Tuesday Poem-Tomo by Helen Lowe

There’s a giftshop

and a café—buses parked close

to the limestone mouth.

Air gusts out,

cool—the crowd

breaks and eddies,

he moves with the current,

is borne

toward the dark—turns

for one look back:

She averts her face,

has no coin to buy passage

under the earth.

(c) Helen Lowe

Illustration showing Niels Klim with the tree-people of Potu, from the 1845 English edition of Niels Klim’s Journey Under the Ground.

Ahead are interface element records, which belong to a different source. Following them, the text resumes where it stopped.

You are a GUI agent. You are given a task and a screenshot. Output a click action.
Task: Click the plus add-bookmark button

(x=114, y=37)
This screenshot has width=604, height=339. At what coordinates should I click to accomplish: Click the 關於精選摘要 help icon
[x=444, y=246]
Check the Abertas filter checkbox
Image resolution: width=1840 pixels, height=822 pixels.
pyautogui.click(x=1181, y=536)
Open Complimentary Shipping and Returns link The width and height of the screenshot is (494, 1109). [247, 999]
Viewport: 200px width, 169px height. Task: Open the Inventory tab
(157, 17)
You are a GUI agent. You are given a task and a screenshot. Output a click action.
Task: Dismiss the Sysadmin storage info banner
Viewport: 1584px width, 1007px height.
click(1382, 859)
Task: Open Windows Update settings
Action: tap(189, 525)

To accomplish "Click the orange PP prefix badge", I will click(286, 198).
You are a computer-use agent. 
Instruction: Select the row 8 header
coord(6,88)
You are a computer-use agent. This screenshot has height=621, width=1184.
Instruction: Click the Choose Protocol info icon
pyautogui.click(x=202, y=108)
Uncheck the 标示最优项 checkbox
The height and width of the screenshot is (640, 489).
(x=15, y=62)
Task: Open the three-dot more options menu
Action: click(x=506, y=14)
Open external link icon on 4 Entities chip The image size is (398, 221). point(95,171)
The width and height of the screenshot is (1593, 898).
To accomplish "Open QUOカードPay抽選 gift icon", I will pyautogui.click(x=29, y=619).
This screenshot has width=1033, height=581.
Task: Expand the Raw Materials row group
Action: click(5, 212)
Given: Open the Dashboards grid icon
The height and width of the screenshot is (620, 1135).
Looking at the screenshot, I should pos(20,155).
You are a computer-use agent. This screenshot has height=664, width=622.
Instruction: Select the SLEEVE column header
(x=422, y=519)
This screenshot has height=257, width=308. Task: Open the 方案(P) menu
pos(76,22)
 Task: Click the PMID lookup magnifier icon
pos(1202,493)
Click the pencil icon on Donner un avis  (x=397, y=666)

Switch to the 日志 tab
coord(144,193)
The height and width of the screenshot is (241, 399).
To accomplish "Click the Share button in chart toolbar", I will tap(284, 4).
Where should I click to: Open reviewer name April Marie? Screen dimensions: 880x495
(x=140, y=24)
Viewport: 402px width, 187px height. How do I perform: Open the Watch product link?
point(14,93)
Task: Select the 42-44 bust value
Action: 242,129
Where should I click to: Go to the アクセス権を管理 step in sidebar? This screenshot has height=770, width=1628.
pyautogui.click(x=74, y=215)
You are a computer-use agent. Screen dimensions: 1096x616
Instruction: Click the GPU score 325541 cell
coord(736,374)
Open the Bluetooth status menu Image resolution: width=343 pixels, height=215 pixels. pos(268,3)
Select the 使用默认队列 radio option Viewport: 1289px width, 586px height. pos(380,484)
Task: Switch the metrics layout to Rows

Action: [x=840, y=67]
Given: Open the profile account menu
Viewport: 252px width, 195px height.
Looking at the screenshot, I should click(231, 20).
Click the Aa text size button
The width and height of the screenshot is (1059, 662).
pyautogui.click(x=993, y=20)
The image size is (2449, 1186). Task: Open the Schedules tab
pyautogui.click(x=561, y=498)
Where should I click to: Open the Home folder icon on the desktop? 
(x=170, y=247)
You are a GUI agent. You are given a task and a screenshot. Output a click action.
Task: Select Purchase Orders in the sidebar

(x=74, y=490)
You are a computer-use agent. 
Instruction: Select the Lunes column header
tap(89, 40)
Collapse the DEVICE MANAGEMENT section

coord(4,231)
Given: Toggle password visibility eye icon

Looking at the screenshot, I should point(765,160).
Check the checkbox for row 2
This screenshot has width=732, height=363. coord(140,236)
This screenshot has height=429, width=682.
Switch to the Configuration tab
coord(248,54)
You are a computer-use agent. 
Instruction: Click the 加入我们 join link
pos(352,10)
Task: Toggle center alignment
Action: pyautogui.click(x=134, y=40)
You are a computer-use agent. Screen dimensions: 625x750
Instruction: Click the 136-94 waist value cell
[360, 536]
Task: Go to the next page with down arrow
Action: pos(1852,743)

Helen Lowe is a novelist, poet, interviewer, and a 2012 Ursula Bethell Writer-in-Residence at the University of Canterbury. She emerged onto the NZ poetry scene in 2003 as an inaugural Robbie Burns Award winner and has since had over fifty poems published and anthologized, both in NZ and overseas. The Gathering of the Lost, the second novel in her The Wall of Night series, was published internationally in April, and she recently won the Gemmell Morningstar Award 2012 for the first-in-series, The Heir of Night. Helen posts every day on her Helen Lowe on Anything, Really blog and is a regular Tuesday Poem contributor. You can also follow her on Twitter: @helenl0we

Thank you to Helen for permission to use this poem. There is no author’s comment.  I chose the above illustration because  that is how the poem spoke to me…but you must draw your own conclusions.